The centre of equiponderation of a solid sector is in the axis so divided, that the part next the vertex be to the whole axis, wanting half the axis of the portion of the sphere, as 3 to 4.
14. The centre of equiponderation of the sector of a sphere, that is, of a figure compounded of a right cone, whose vertex is the centre of the sphere, and the portion of the sphere whose base is the same with that of the cone, divides the strait line which is made of the axis of the cone and half the axis of the portion together taken, so that the part next the vertex be triple to the other part, or to the whole strait line as 3 to 4.
For let A B C (in [fig. 9]) be the sector of a sphere, whose vertex is the centre of the sphere A; whose axis is A D; and the circle upon B C is the common base of the portion of the sphere and of the cone whose vertex is A; the axis of which portion is E D, and the half thereof F D; and the axis of the cone, A E. Lastly, let A G be 3⁄4 of the strait line A F. I say, G is the centre of equiponderation of the sector A B C.

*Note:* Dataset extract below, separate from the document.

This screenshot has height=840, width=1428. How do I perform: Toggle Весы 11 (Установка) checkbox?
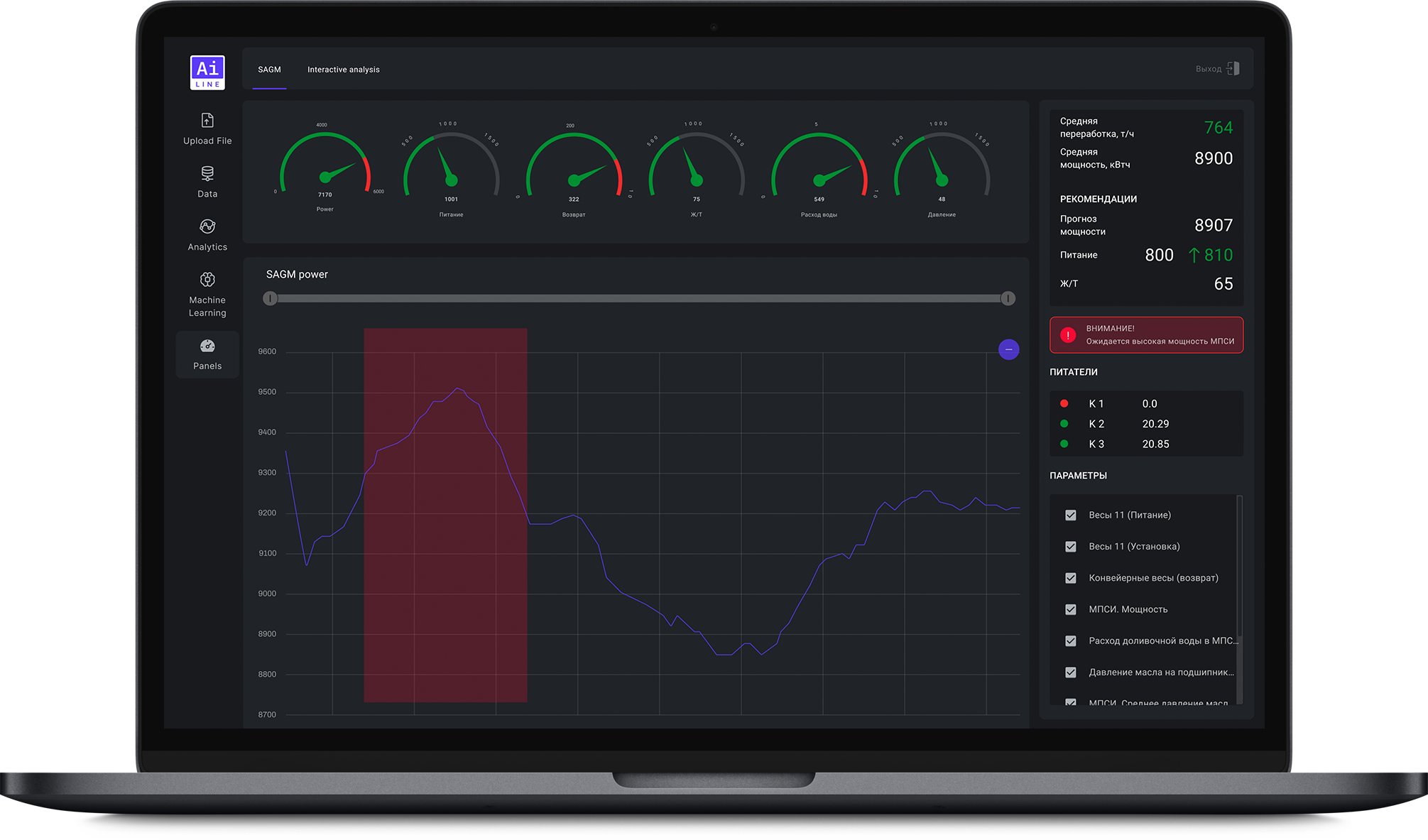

Let the strait line F H be drawn of any length, making right angles with A F at F; and drawing the strait line A H, let the triangle A F H be made. Then upon the same centre A let any arch I K be drawn, cutting A D in L; and its chord, cutting A D in M; and dividing M L equally in N, let N O be drawn parallel to the strait line F H, and meeting with the strait line A H in O.
Seeing now B D C is the spherical superficies of the portion cut off with a plane passing through B C, and cutting the axis at right angles; and seeing F H divides E D, the axis of the portion, into two equal parts in F; the centre of equiponderation of the superficies B D C will be in F (by [art. 8]); and for the same reason the centre of equiponderation of the superficies I L K, K being in the strait line A C, will be in N. And in like manner, if there were drawn, between the centre of the sphere A and the outermost spherical superficies of the sector, arches infinite in number, the centres of equiponderation of the spherical superficies, in which those arches are, would be found to be in that part of the axis, which is intercepted between the superficies itself and a plane passing along by the chord of the arch, and cutting the axis in the middle at right angles.

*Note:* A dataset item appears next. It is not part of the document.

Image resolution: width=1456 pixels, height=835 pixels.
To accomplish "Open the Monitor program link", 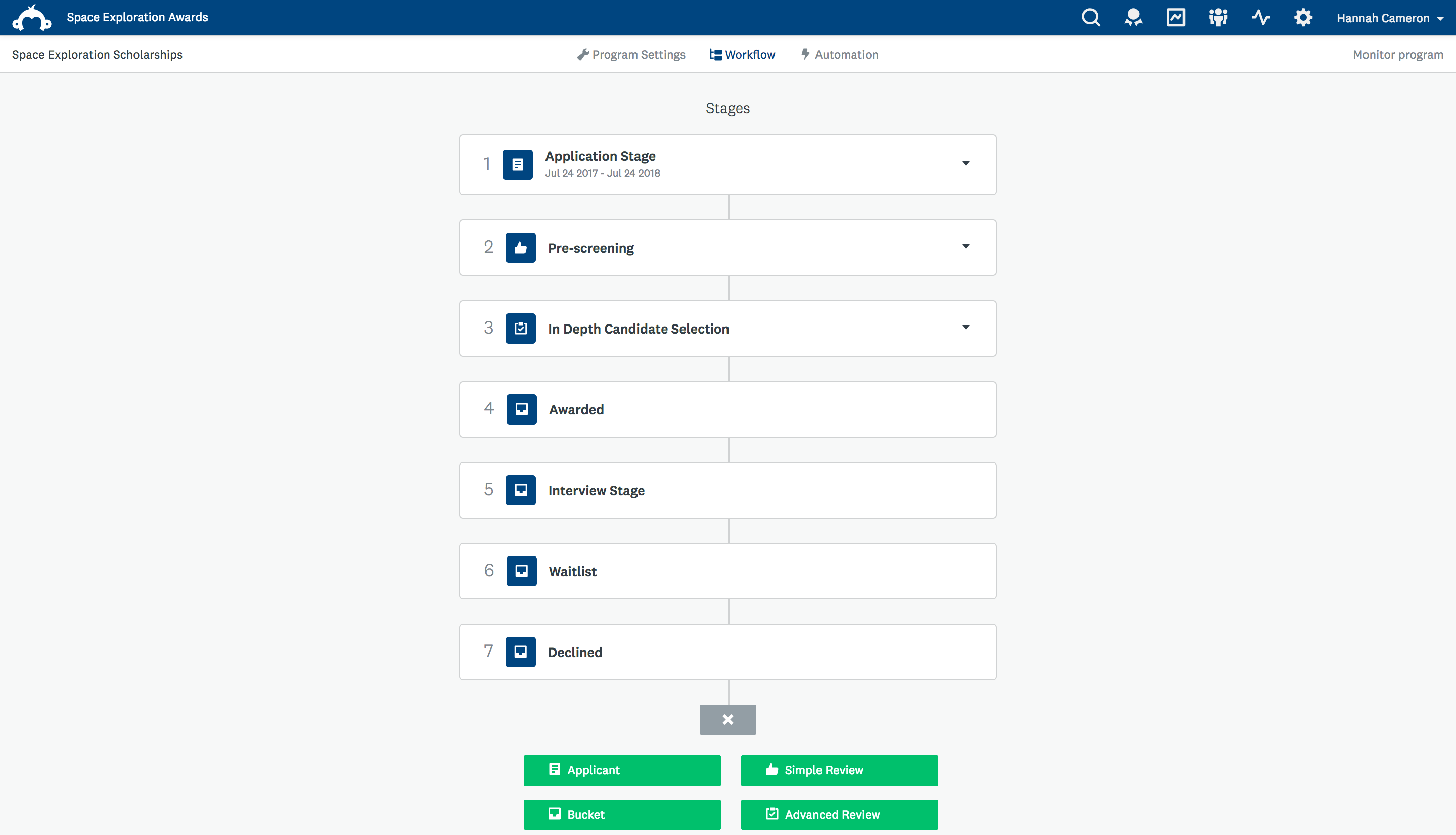I will click(1397, 55).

Let it now be supposed that the moment of the outermost spherical superficies B D C is F H. Seeing therefore the superficies B D C is to the superficies I L K in proportion duplicate to that of the arch B D C to the arch I L K, that is, of B E to I M, that is, of F H to N O; let it be as F H to N O, so N O to another N P; and again, as N O to N P, so N P to another N Q; and let this be done in all the strait lines parallel to the base F H that[that] can possibly be drawn between the base and the vertex of the triangle A F H. If then through all the points Q there be drawn the crooked line A Q H, the figure A F H Q A will be the complement of the first three-sided figure of two means; and the same will also be the moment of all the spherical superficies, of which the solid sector A B C D is compounded; and by consequent, the moment of the sector itself. Let now F H be understood to be the semidiameter of the base of a right cone, whose side is A H, and axis A F Wherefore, seeing the bases of the cones, which pass through F and N and the rest of the points of the axis, are in proportion duplicate to that of the strait lines F H and N O, &c., the moment of all the bases together, that is, of the whole cone, will be the figure itself A F H Q A; and therefore the centre of equiponderation of the cone A F H is the same with that of the solid sector. Wherefore, seeing A G is ¾ of the axis A F, the centre of equiponderation of the cone A F H is in G; and therefore the centre of the solid sector is in G also, and divides the part A F of the axis so that A G is triple to G F; that is, A G is to A F as 3 to 4; which was to be demonstrated.
Note, that when the sector is a hemisphere, the axis of the cone vanisheth into that point which is the centre of the sphere; and therefore it addeth nothing to half the axis of the portion. Wherefore, if in the axis of the hemisphere there be taken from the centre ¾ of half the axis, that is, ⅜ of the semidiameter of the sphere, there will be the centre of equiponderation of the hemisphere.